Schrijf een vervolg op de tekst over spelen op het werk, te beginnen na de laatste zin.

» **Te lezen fragment**
______

Spelen is iets voor de vrije tijd. Iets wat we doen met ons gezin. De obligate jaarlijkse teambuilding niet te na gesproken, spelen we niet op het werk met onze collega’s. Dat hoort niet. Op het werk zijn we ernstige mensen die zich met serieuze zaken bezighouden. Desondanks hebben zowel wijzelf, als onze medewerkers en zelfs onze organisatie heel wat te winnen, mochten we wat meer spelen.
Dat beweert serieel ondernemer Hilde Van Dyck in haar boek Ik speel. Ik groei. Ik durf. Met spelen bedoelt ze niet zozeer dat we met blokken torens moeten gaan bouwen – al kan ook dat zeer zinvol zijn. Van Dyck ziet het vooral als een manier waarop we anderen, ons werk, ons leven benaderen en die ervoor zorgt dat we geëngageerd zijn en groeien. Het is een speelse attitude, een open houding om nieuwe dingen te ontdekken en die in vraag te stellen, die ons toelaat onze ware talenten te ontplooien.
‘Het merendeel van onze tijd blijken we uit te gaan van bestaande patronen’, aldus Van Dyck. ‘We denken reproductief. We gaan lineair van A naar B. We hebben altijd een mening of oplossing klaar en vertrekken vanuit onze bestaande kennis en ervaring. Met één oplossing zijn we tevreden.’ En dat is jammer.
Mochten we onszelf wat meer openstellen voor nieuwe inzichten en ideeën van anderen en wat vaker op ontdekking gaan, zou dat ons engagement en onze creativiteit ten goede komen. Het advies van Van Dyck is duidelijk: ga in dialoog en in discussie. Dat kan je bijvoorbeeld doen door met andere leidinggevenden te praten in je organisatie, hen te vragen hoe zij gelijkaardige uitdagingen als die waarmee jij geconfronteerd wordt, hebben aangepakt. Praat met teamleden, luister naar hun behoeften en verzuchtingen. Praat met mensen uit andere teams. Observeer met een open geest.
Met een open geest zullen we gemakkelijker aan het spelen gaan, aan het improviseren en experimenteren. En dat is een goede zaak, meent Van Dyck: ‘Een actie als experiment bekijken en daarbij openstaan voor improvisatie, bevrijdt het van veel ernst, hoge eisen en perfectionisme.’
Spel brengt ook veerkracht met zich mee. ‘Speelse medewerkers gaan uit van trail-and-learn in plaats van trial-and-error. Spelen is een constante oefening in veerkracht, in leren omgaan met onvoorziene omstandigheden. Net zoals het leven dus dat ook voortdurende onverwachte zaken op je pad strooit.’
Wie moeite heeft met spelen, met fouten durven maken raadt Van Dyck aan zich af te vragen wat het ergste is wat er kan gebeuren als de dingen fout lopen. Meestal valt dat nogal mee. ‘Bij veel projecten leidt een experimenteerfase in het begin ook tot een kortere doorlooptijd en daardoor minder kosten. Meestal kom je ook tot betere oplossingen, want je identificeert (nieuwe) mogelijkheden door te experimenteren’, schrijft Van Dyck die een achtergrond heeft in productontwikkeling.

______

» **Gegevens**
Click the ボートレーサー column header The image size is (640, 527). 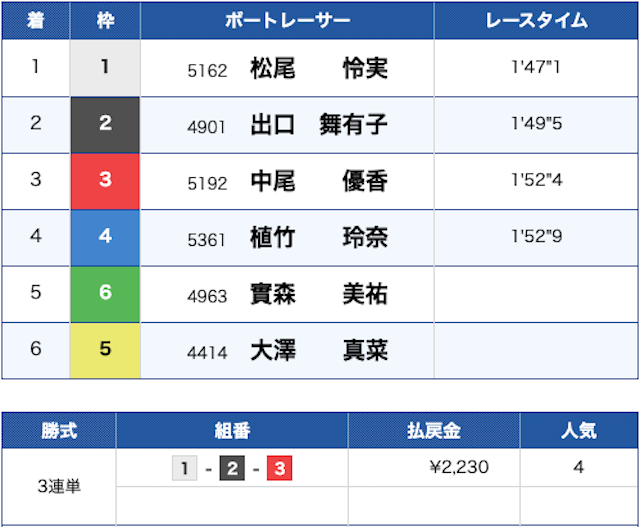[287, 20]
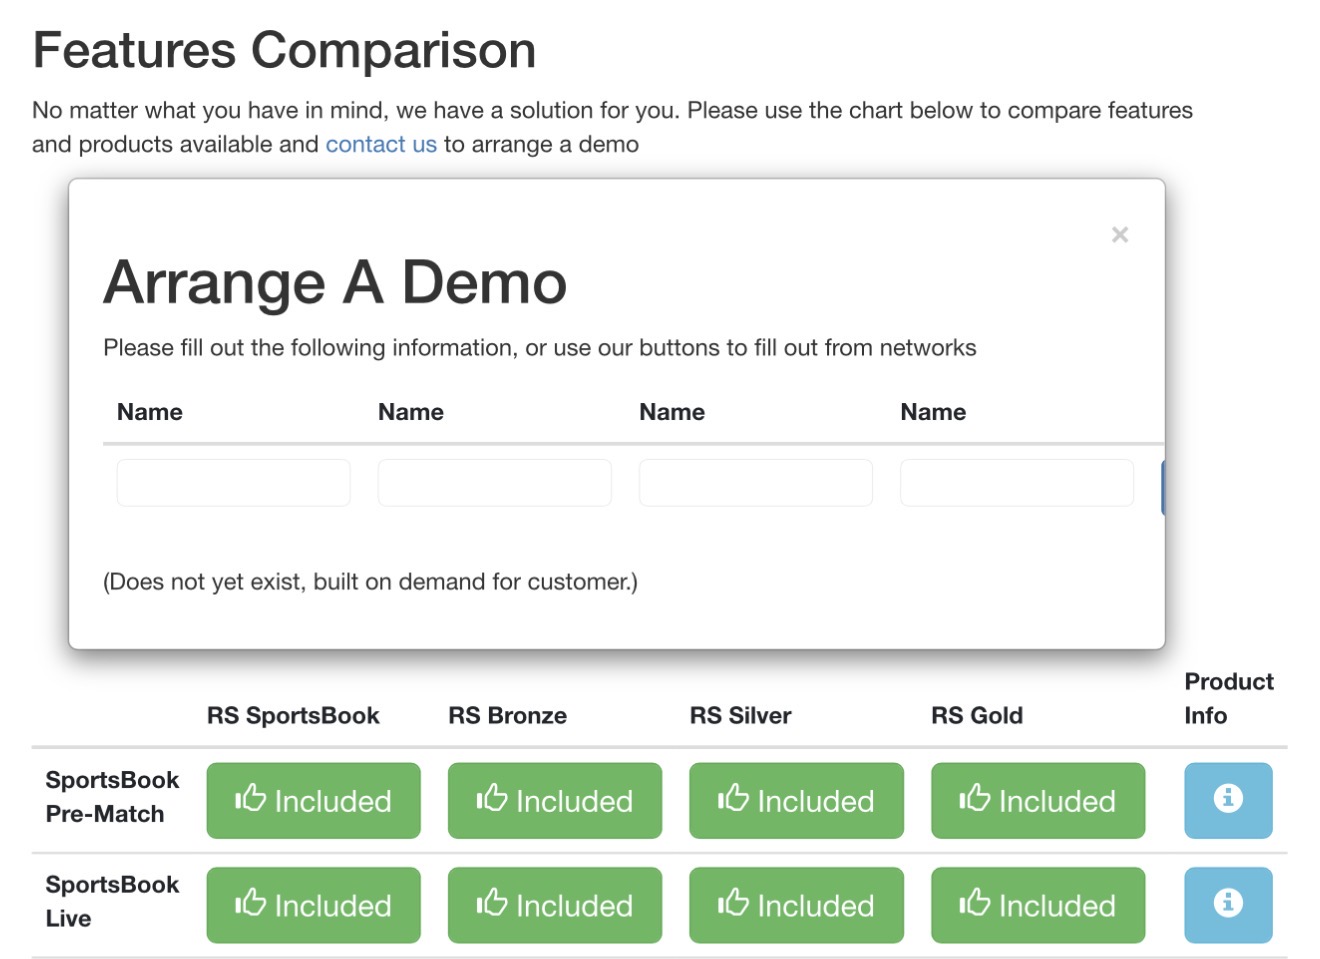Screen dimensions: 1320x959
Task: Click the second Name text box
Action: coord(494,483)
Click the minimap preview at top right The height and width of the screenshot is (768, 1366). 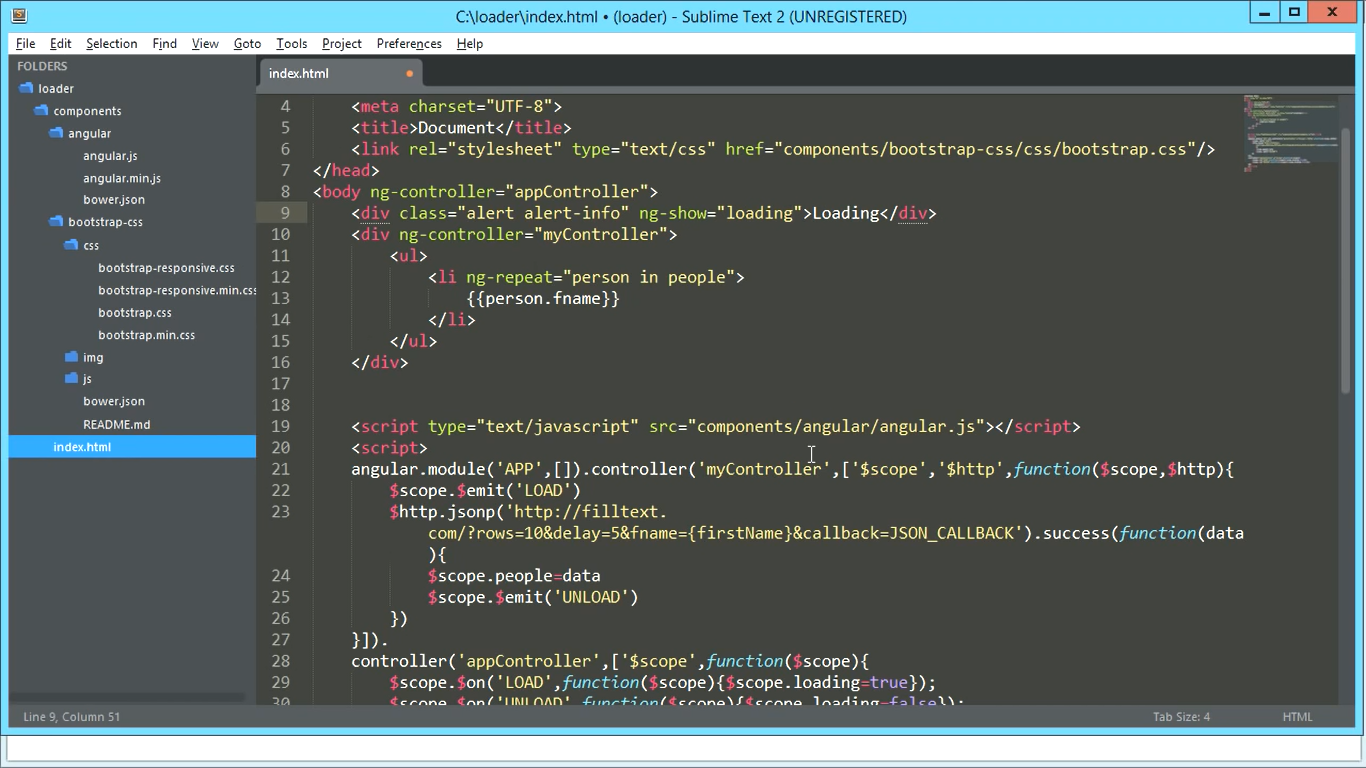click(x=1290, y=130)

______

» **Resultaat opdracht**
‘Spelen is een constante oefening in veerkracht’
Opgaan in het spel leidt ook tot enorme betrokkenheid en een groot engagement. ‘En net in die twee zaken ligt de basis van eigenaarschap’, meent Van Dyck. Maar opdat spelen echt zinvol zou zijn, moet de reden van het spel duidelijk zijn. Niet zozeer het doel van het spel, maar de reden waarom we het spelen. Die moet volgens Van Dyck gekoppeld zijn aan onze persoonlijke purpose, die van ons team, van de hele organisatie, van de maatschappij. Dat zijn meteen ook de vier niveaus waarop er volgens haar gespeeld kan worden.
En dat doel moet ook uniek zijn. Het moet zodanig geformuleerd zijn dat iedereen die het hoort of leest bij wijze van spreken onmiddellijk weet dat het jouw doel is, of dat van je team, je organisatie. ‘Zolang je je doel leest en het kan van om het even wie zijn, heb je het je niet eigen gemaakt.’
Het spel moet een uniek doel hebben en het is belangrijk dat je dat doel kiest vanuit eigenaarschap en vanuit een groeimindset. Wanneer we vier zones als concentrische cirkels onderscheiden en waarbij de binnenste onze comfortzone is met daarrond de angstzone, de leerzone en uiteindelijk de groeizone, moet het doel van het spel zich in de groeizone bevinden. Dus weg van het vertrouwde terrein, weg van waar we angst hebben om te falen (trail-and-error) en voorbij het leren, maar waar mensen kunnen groeien.
Volgens Van Dyck moeten we spelen vanuit het ‘willen’ en niet vanuit ‘moeten’. Wanneer iets moet, ga je de mogelijke motivatie om het effectief te doen al snel buiten jezelf zoeken. Willen beklemtoont de kans die je krijgt. Dan pas ligt het doel echt in de groeizone.
Wanneer je in je organisatie wilt gaan spelen, improviseren, experimenteren… moet daar ook ruimte voor zijn. Van Dyck noemt het room for a pony. De speelplaats. Een veilige ruimte waar medewerkers zich kunnen terugtrekken om hun hoofd leeg te maken, om te discussiëren, om met hun creativiteit aan de slag te gaan. Maar het kan ook ruimte in je agenda zijn: tijd vrijmaken om te doen wat je graag doet, om dingen uit te proberen die je al veel te lang voor je uitschuift.
Die ruimte, zij het fysiek, in je agenda, in je hoofd is een must. Net zoals het een must is dat je het doel van het spel afstemt op je identiteit of die van je team, je organisatie. Om dat te kunnen moet je doel ook afgestemd zijn op je waarden.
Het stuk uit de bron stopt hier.